CHALLENGE: Pick out each line in the records below that contains the string "screenshot", and copy those lines.

THE RECORDS:
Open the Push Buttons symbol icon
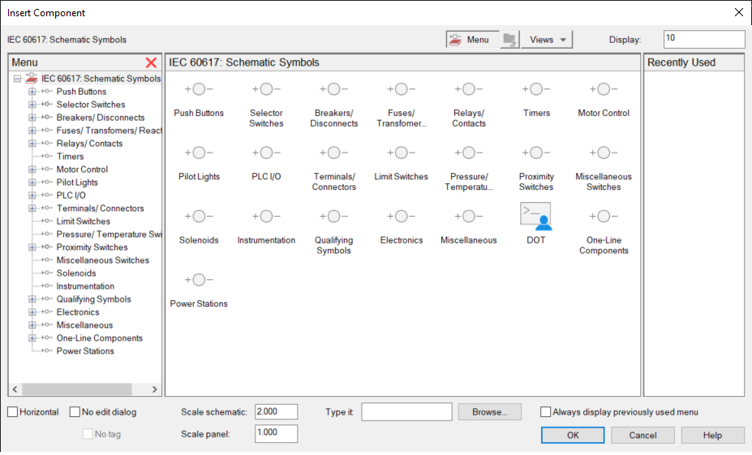Screen dimensions: 752x455 (198, 91)
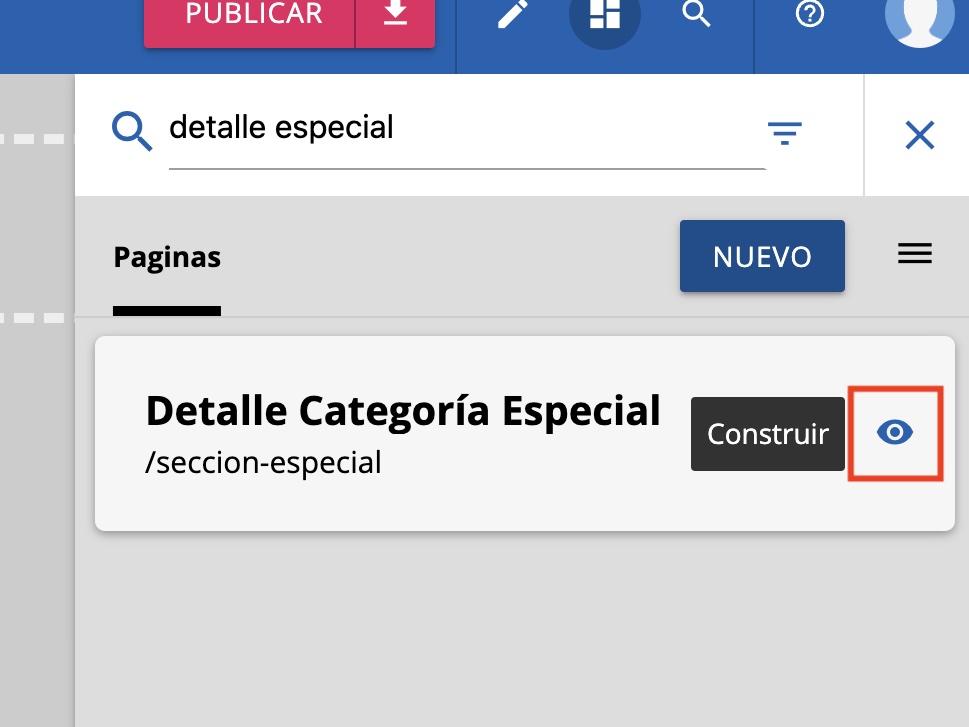969x727 pixels.
Task: Click the PUBLICAR button
Action: (253, 15)
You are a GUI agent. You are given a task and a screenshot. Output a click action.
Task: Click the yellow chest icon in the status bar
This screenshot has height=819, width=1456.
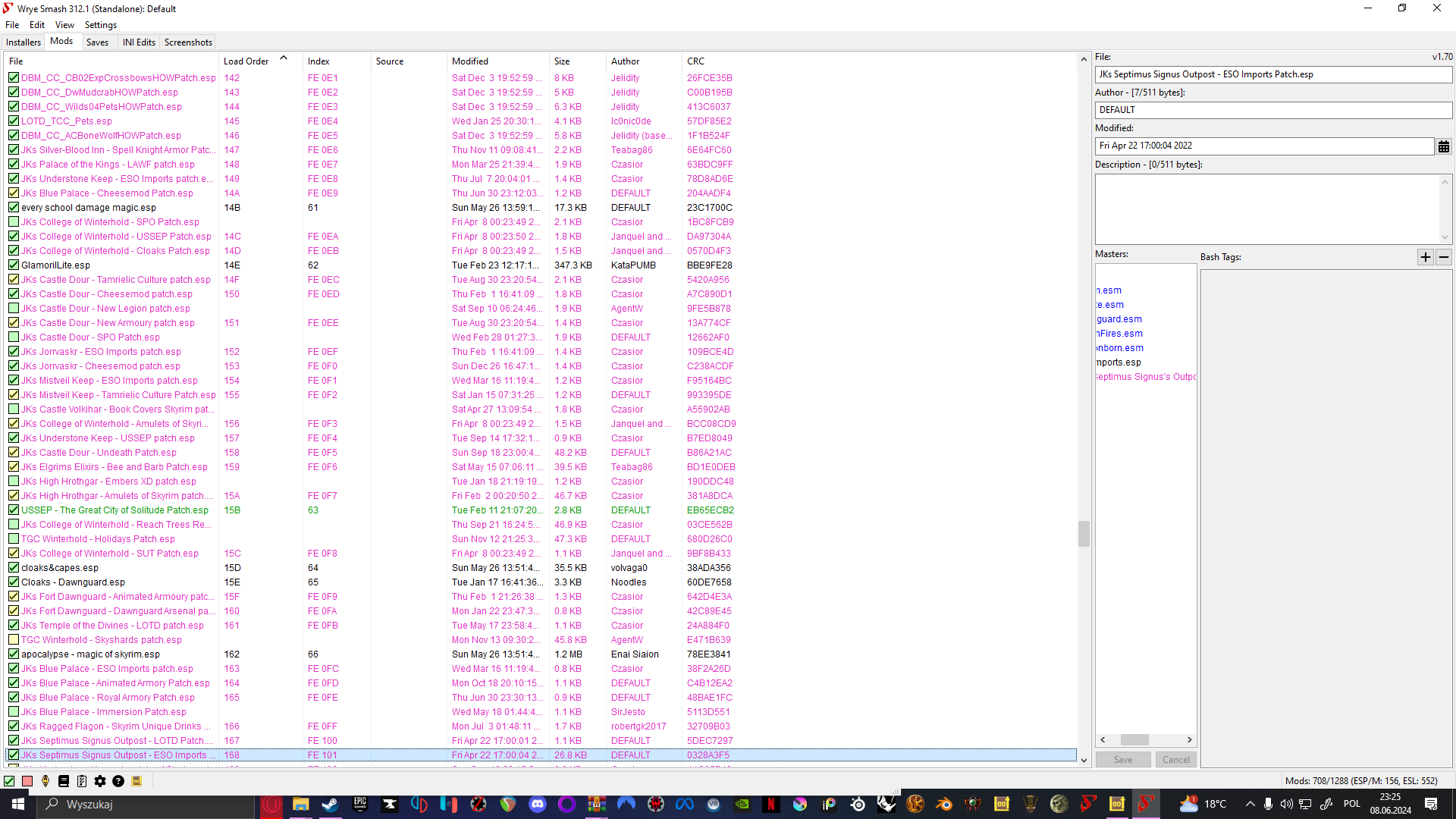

RESPONSE TO THIS EXERCISE:
You are a GUI agent. You are given a task and a screenshot. Output a click action.
This screenshot has height=819, width=1456.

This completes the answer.